Por André Cauduro D’Angelo
Mestre e bacharel em Administração pela UFRGS e professor na PUCRS
Meu artigo Los Invictos, publicado em GZH em 23 de abril, foi alvo de réplica por parte de Jorge Barcellos, servidor da Câmara de Vereadores de Porto Alegre, na semana seguinte (30 de abril). Como ambos os textos geraram manifestações de leitores, acho que vale acrescentar algumas notas a respeito do tema.
Começo pela resposta de Barcellos. Resumidamente, segundo ele, meu artigo faria parte de um movimento de “ataque ao serviço público”, cuja intenção é “derrubar o último refúgio de garantia do Estado, a estabilidade”.
Primeiramente, questionar privilégios do funcionalismo não significa atacar o serviço público. Trata-se de um truque retórico: pretextar ofensa à instituição para revestir seus integrantes de uma imunidade à crítica que obviamente não têm.
Segundo: meu texto não ataca a estabilidade do funcionalismo. Esta, aliás, até pode ser vista como um mal necessário, dado o risco que a assunção de novos administradores, a cada quatro anos, significaria para a continuidade e a qualidade dos serviços prestados. O problema é o combo de vantagens somados à estabilidade: remuneração acima da média, aposentadoria integral, direito de greve, licença-prêmio, penduricalhos, inexistência de aferição de desempenho, possibilidade de acionar judicialmente o empregador sem risco de demissão etc.

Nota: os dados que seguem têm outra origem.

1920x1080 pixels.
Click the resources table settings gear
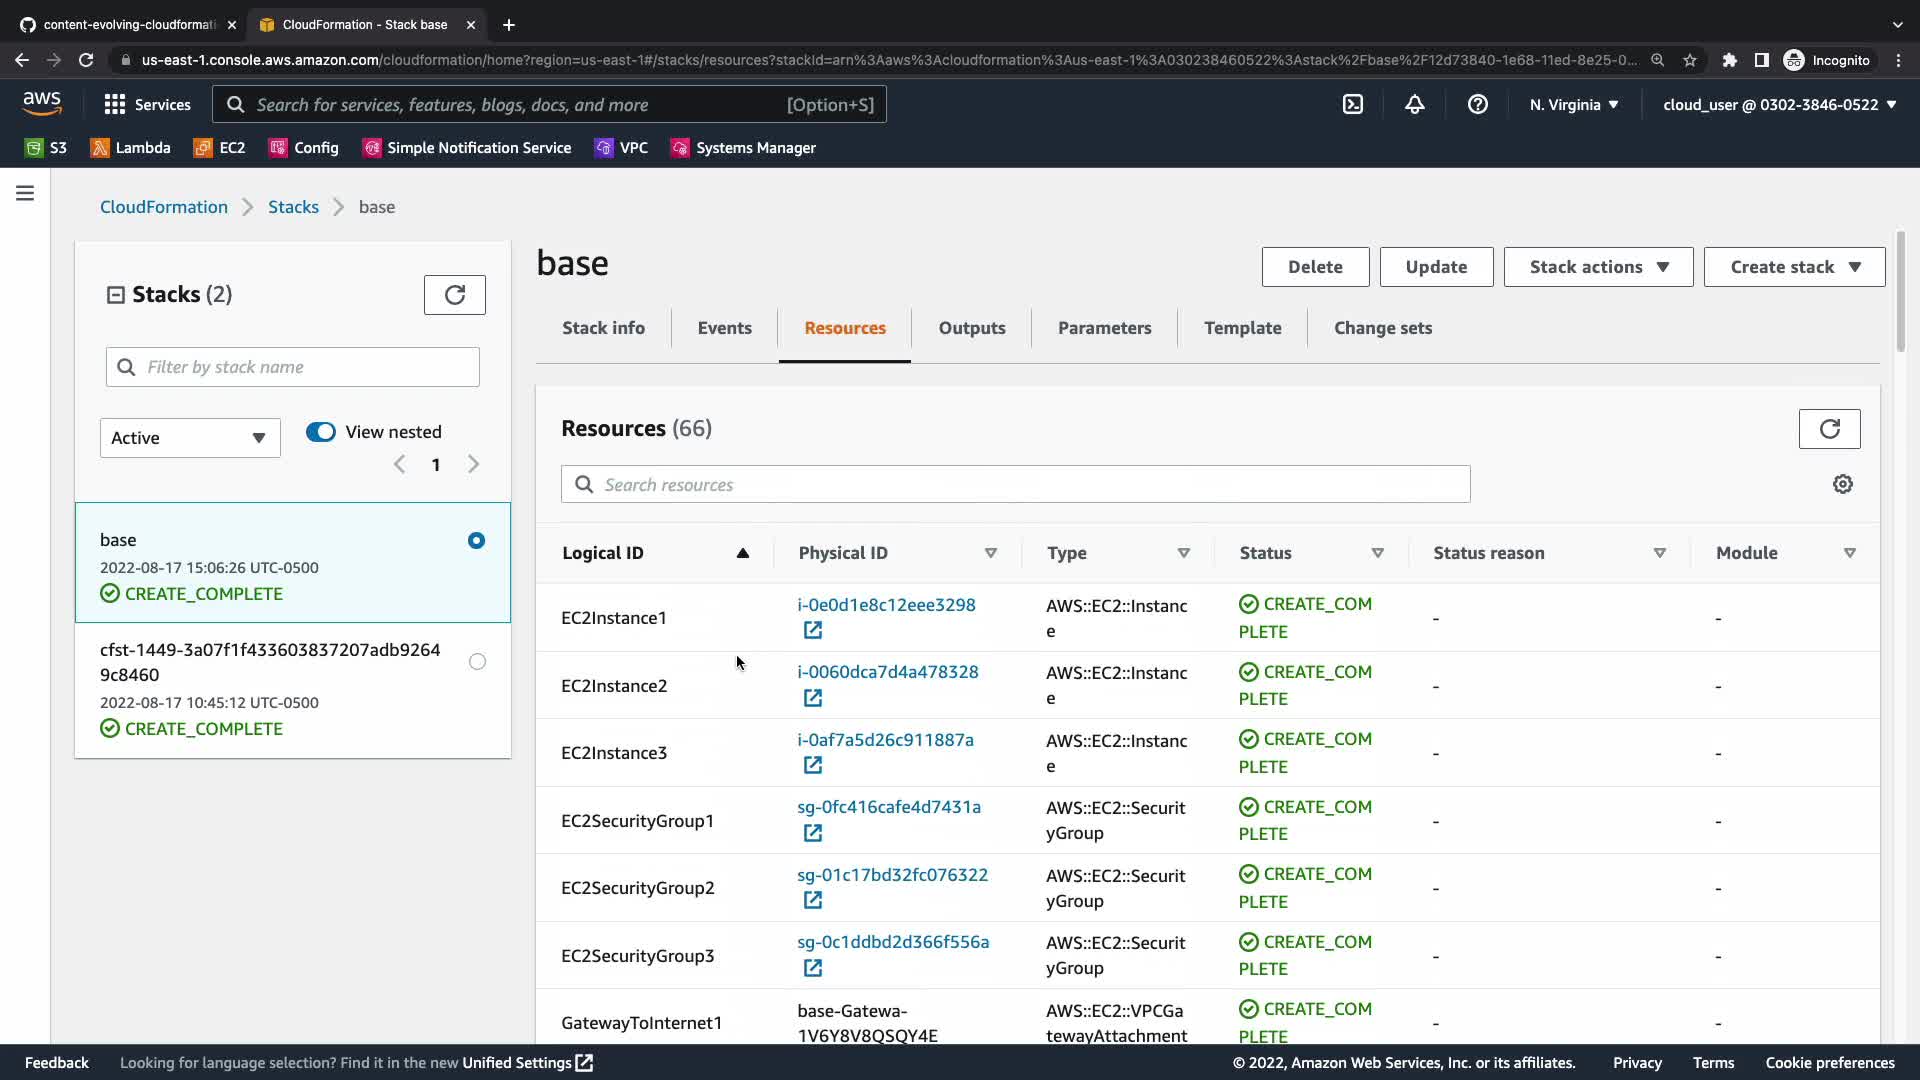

Para reforçar seu argumento, Barcellos afirma que a estabilidade consta em todas as Constituições brasileiras desde 1915. Ora, Cartas Magnas não são obras da Divina Providência, e sim documentos escritos por homens e mulheres que representam grupos de interesse e atendem a lobbies e pressões, entre os quais aqueles exercidos pelas bem organizadas corporações públicas. “Constitucional” não é sinônimo de “certo” ou “bom”, tampouco reflexo do interesse da maioria, necessariamente.
O autor cita também uma estatística segundo a qual metade dos servidores públicos recebe até R$ 2.727 mensais e pergunta: “Onde estão os milionários?”. Não sei, até porque não falei em milionários no meu texto. Mas basta um contingente elevado de funcionários com salários módicos para eles se tornarem um peso para o Estado e para a sociedade, sob a forma de carga tributária. Não é só a remuneração, portanto; a quantidade de servidores também merece discussão. E, como produtividade é um conceito demasiado empresarial para os ouvidos sensíveis do funcionalismo, na esfera pública só se concebe fazer mais se recursos humanos e materiais forem adicionados, e nunca conservados ou subtraídos, como sugere o sentido original da palavra.
O mais revelador do artigo de Barcellos, contudo, é o seguinte trecho: “(...) todos sonham com o que outros têm. O discurso neoliberal é contra qualquer valorização das diferenças (...) e vantagens obtidas na luta dos servidores” (grifos meus). E refere-se aos críticos como “los invejosos”. Trata-se de uma confissão involuntária de privilégio (Freud explica). Caso contrário, por que os servidores seriam alvo de inveja? Talvez porque sua “diferença” esteja em auferir “vantagens” (palavras dele) às custas do pagador de impostos, não?
Entendo o raciocínio de Barcellos e de outros que lhe emprestaram apoio. Geralmente são servidores públicos que se sentem injustiçados por serem concursados e cumpridores dos seus deveres. E que costumam enxergar como privilegiados colegas que ocupam cargos de confiança, ou que são melhor remunerados, ou que trabalham pouco e/ou mal, ou que se aposentam cedo, ou que vivem de licença médica (a lista de “ous” é quase infinita).
Trata-se de um caso clássico de efeito de ancoragem, viés cognitivo que distorce julgamentos de acordo com o padrão de comparação adotado. E o do funcionalismo nunca é a iniciativa privada, e sim o próprio serviço público, terreno fértil em distorções e benefícios generosos. Em outras palavras: invictos não se sentem invictos porque estão rodeados de outros mais invictos do que eles. Prova maior é que servidores não abandonam o emprego público para tentar a sorte na iniciativa privada, enquanto o caminho inverso está repleto: o Brasil não é o país dos concurseiros à toa.
Existem outros invictos no Brasil? Certamente. Banqueiros, empresários que desfrutam de isenções fiscais eternas, vencedores suspeitos de licitações, partidos políticos. E o remédio para isso, lamento informar, é um pouquinho “neoliberal”, sim: menos Estado. Pois em quanto mais posições ele joga, mais invictos tende a produzir.